Start of Source material
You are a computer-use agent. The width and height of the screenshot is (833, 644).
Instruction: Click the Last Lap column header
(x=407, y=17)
End of Source material
Start of Source material
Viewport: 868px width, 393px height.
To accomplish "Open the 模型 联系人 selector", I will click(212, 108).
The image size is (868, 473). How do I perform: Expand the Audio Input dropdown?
End of Source material
* **Your objective**
Counting only lines that hold the string "height", how many are there in the listing above? Give that number by itself.

* **Worked solution**
2